Google unveiled on Thursday its plans for a store where mobile users can find Android applications, a concept similar to the iPhone's App Store.

The first handsets running Android, expected to appear later this year, will include a beta version of the Android Market, Google's Eric Chu wrote in a blog post. Initially, users will at least be able to find free applications there. After that, Google expects to update the Market to allow users to buy and download paid content.

[ Special report: Google Android: Invader from beyond ]

The Market will feature a feedback and rating system similar to that used in YouTube, Chu said.

Developers can add their applications to the market by registering as a merchant, uploading the content, and publishing it. Google expects to add features for developers after the initial launch, including a dashboard where developers can find analytics information about their content. Developers will also be able to upload different versions of their applications that might work better on different devices.

[Exercise prompt] Return the Android Market article in full, word for word. Work only from the Android Market article.

[Data entries]

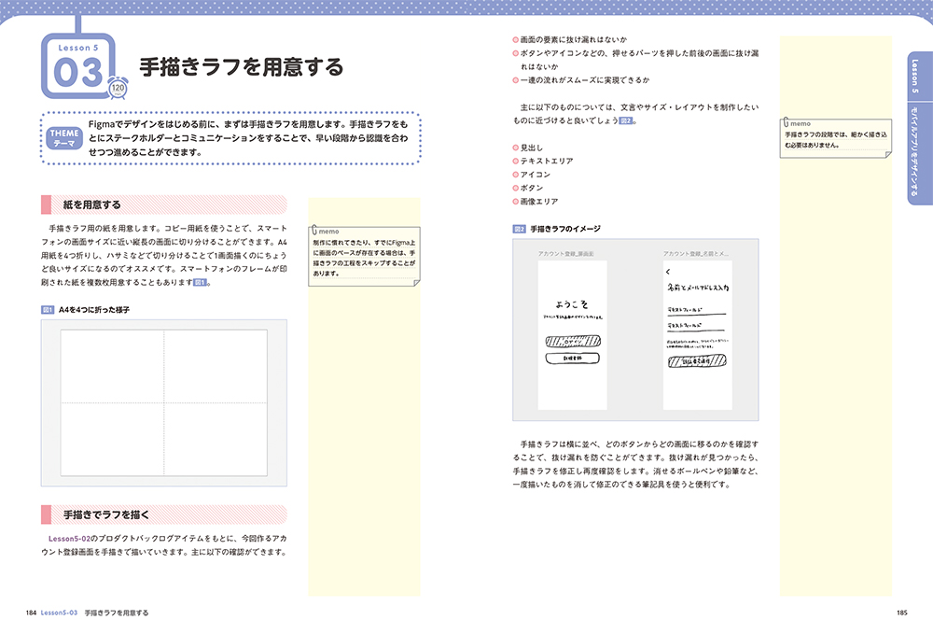Click the 図2 caption badge above the sketches
This screenshot has width=933, height=634.
tap(519, 229)
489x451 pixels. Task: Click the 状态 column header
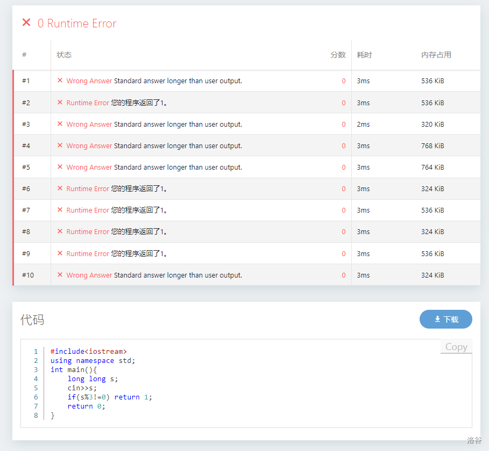point(64,55)
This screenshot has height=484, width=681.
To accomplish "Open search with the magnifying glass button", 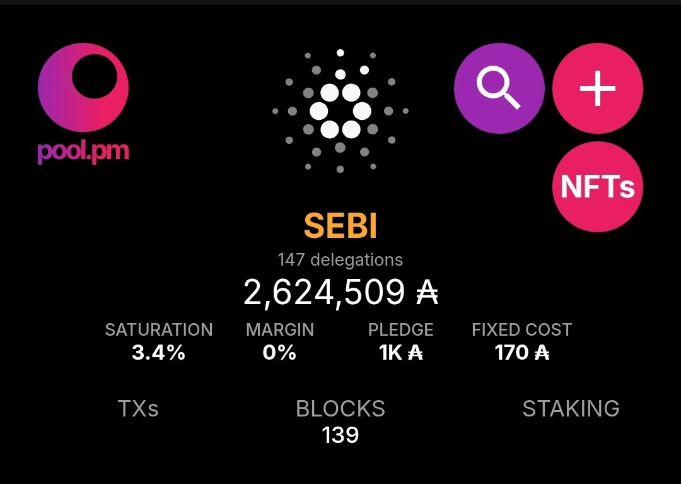I will coord(499,88).
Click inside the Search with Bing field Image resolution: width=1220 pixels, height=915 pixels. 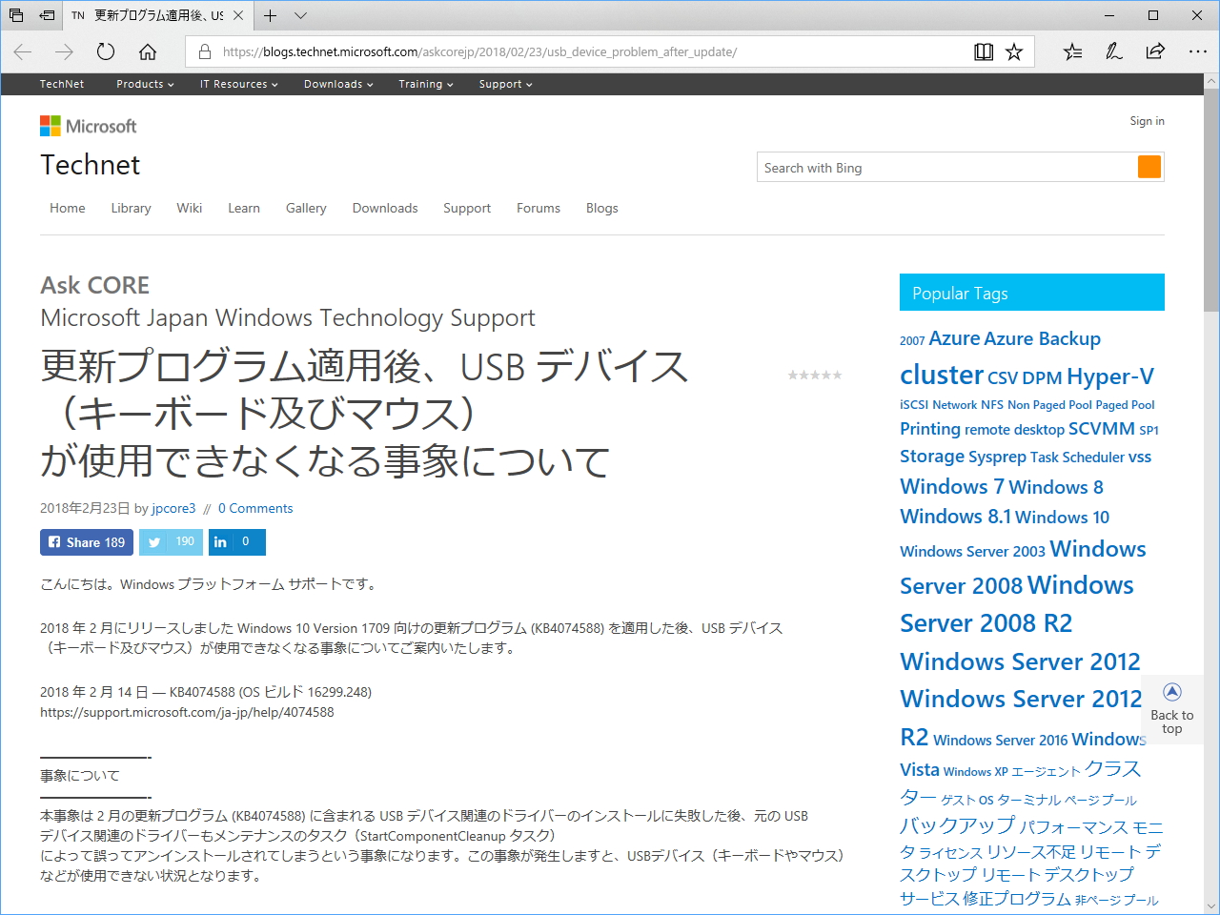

[Expected output]
Google unveiled on Thursday its plans for a store where mobile users can find Android applications, a concept similar to the iPhone's App Store.

The first handsets running Android, expected to appear later this year, will include a beta version of the Android Market, Google's Eric Chu wrote in a blog post. Initially, users will at least be able to find free applications there. After that, Google expects to update the Market to allow users to buy and download paid content.

[ Special report: Google Android: Invader from beyond ]

The Market will feature a feedback and rating system similar to that used in YouTube, Chu said.

Developers can add their applications to the market by registering as a merchant, uploading the content, and publishing it. Google expects to add features for developers after the initial launch, including a dashboard where developers can find analytics information about their content. Developers will also be able to upload different versions of their applications that might work better on different devices.